◆ Task ◆
Write out each of the entries below word for word, with every line kept the same.
>> start Data excerpts
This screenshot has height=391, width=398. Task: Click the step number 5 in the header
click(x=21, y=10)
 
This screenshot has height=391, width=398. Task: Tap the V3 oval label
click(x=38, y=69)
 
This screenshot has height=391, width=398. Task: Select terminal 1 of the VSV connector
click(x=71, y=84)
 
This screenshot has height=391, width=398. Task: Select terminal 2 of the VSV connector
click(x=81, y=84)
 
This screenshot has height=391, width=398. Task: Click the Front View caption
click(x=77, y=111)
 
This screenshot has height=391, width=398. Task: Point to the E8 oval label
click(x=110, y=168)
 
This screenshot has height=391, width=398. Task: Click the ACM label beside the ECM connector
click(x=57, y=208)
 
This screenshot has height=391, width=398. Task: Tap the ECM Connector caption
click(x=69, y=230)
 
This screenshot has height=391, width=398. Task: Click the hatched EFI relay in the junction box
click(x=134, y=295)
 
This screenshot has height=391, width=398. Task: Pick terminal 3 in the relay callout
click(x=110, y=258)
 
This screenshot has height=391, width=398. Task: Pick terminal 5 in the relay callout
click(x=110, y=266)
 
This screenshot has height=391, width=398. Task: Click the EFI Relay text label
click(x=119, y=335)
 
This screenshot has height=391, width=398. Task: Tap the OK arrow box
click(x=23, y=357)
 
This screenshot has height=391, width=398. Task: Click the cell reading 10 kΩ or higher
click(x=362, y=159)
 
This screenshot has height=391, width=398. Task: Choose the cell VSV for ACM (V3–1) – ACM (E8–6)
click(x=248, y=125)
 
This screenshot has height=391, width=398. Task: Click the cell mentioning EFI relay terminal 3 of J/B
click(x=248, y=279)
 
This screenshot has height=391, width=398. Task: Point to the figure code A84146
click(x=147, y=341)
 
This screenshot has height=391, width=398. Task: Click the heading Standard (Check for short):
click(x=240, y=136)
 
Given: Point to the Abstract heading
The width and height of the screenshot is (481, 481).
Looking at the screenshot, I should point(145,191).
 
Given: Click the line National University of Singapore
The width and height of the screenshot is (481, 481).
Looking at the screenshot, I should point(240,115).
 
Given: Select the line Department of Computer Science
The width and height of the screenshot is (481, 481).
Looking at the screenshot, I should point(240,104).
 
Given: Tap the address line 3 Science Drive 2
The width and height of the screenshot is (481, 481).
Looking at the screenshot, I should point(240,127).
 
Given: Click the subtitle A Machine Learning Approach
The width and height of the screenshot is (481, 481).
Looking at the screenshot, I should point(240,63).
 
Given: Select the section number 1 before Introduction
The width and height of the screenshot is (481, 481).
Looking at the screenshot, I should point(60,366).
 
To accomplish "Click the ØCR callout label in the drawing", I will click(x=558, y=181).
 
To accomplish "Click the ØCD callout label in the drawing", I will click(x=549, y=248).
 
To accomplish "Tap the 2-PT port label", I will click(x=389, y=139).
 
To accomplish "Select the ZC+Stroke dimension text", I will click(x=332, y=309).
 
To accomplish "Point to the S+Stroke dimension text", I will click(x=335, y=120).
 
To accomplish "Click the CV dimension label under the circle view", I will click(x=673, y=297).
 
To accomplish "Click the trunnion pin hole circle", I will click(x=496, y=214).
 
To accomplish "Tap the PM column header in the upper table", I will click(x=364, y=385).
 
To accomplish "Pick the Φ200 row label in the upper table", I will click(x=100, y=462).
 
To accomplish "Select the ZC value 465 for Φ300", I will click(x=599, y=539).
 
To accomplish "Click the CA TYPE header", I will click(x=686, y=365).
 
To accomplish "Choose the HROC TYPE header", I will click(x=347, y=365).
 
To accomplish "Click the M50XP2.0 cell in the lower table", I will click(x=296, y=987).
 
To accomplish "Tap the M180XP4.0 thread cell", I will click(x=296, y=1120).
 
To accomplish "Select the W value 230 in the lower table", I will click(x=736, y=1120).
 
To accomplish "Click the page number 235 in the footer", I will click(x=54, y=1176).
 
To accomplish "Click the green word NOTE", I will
>> end Data excerpts
◆ Answer below ◆
This screenshot has height=391, width=398. Task: Click the step number 5 in the header
click(x=21, y=10)
 
This screenshot has height=391, width=398. Task: Tap the V3 oval label
click(x=38, y=69)
 
This screenshot has height=391, width=398. Task: Select terminal 1 of the VSV connector
click(x=71, y=84)
 
This screenshot has height=391, width=398. Task: Select terminal 2 of the VSV connector
click(x=81, y=84)
 
This screenshot has height=391, width=398. Task: Click the Front View caption
click(x=77, y=111)
 
This screenshot has height=391, width=398. Task: Point to the E8 oval label
click(x=110, y=168)
 
This screenshot has height=391, width=398. Task: Click the ACM label beside the ECM connector
click(x=57, y=208)
 
This screenshot has height=391, width=398. Task: Tap the ECM Connector caption
click(x=69, y=230)
 
This screenshot has height=391, width=398. Task: Click the hatched EFI relay in the junction box
click(x=134, y=295)
 
This screenshot has height=391, width=398. Task: Pick terminal 3 in the relay callout
click(x=110, y=258)
 
This screenshot has height=391, width=398. Task: Pick terminal 5 in the relay callout
click(x=110, y=266)
 
This screenshot has height=391, width=398. Task: Click the EFI Relay text label
click(x=119, y=335)
 
This screenshot has height=391, width=398. Task: Tap the OK arrow box
click(x=23, y=357)
 
This screenshot has height=391, width=398. Task: Click the cell reading 10 kΩ or higher
click(x=362, y=159)
 
This screenshot has height=391, width=398. Task: Choose the cell VSV for ACM (V3–1) – ACM (E8–6)
click(x=248, y=125)
 
This screenshot has height=391, width=398. Task: Click the cell mentioning EFI relay terminal 3 of J/B
click(x=248, y=279)
 
This screenshot has height=391, width=398. Task: Point to the figure code A84146
click(x=147, y=341)
 
This screenshot has height=391, width=398. Task: Click the heading Standard (Check for short):
click(x=240, y=136)
 
Given: Point to the Abstract heading
The width and height of the screenshot is (481, 481).
Looking at the screenshot, I should point(145,191).
 
Given: Click the line National University of Singapore
The width and height of the screenshot is (481, 481).
Looking at the screenshot, I should point(240,115).
 
Given: Select the line Department of Computer Science
The width and height of the screenshot is (481, 481).
Looking at the screenshot, I should point(240,104).
 
Given: Tap the address line 3 Science Drive 2
The width and height of the screenshot is (481, 481).
Looking at the screenshot, I should point(240,127).
 
Given: Click the subtitle A Machine Learning Approach
The width and height of the screenshot is (481, 481).
Looking at the screenshot, I should point(240,63).
 
Given: Select the section number 1 before Introduction
The width and height of the screenshot is (481, 481).
Looking at the screenshot, I should point(60,366).
 
To accomplish "Click the ØCR callout label in the drawing", I will click(x=558, y=181).
 
To accomplish "Click the ØCD callout label in the drawing", I will click(x=549, y=248).
 
To accomplish "Tap the 2-PT port label", I will click(x=389, y=139).
 
To accomplish "Select the ZC+Stroke dimension text", I will click(x=332, y=309).
 
To accomplish "Point to the S+Stroke dimension text", I will click(x=335, y=120).
 
To accomplish "Click the CV dimension label under the circle view", I will click(x=673, y=297).
 
To accomplish "Click the trunnion pin hole circle", I will click(x=496, y=214).
 
To accomplish "Tap the PM column header in the upper table", I will click(x=364, y=385).
 
To accomplish "Pick the Φ200 row label in the upper table", I will click(x=100, y=462).
 
To accomplish "Select the ZC value 465 for Φ300", I will click(x=599, y=539).
 
To accomplish "Click the CA TYPE header", I will click(x=686, y=365).
 
To accomplish "Choose the HROC TYPE header", I will click(x=347, y=365).
 
To accomplish "Click the M50XP2.0 cell in the lower table", I will click(x=296, y=987).
 
To accomplish "Tap the M180XP4.0 thread cell", I will click(x=296, y=1120).
 
To accomplish "Select the W value 230 in the lower table", I will click(x=736, y=1120).
 
To accomplish "Click the page number 235 in the footer", I will click(x=54, y=1176).
 
To accomplish "Click the green word NOTE", I will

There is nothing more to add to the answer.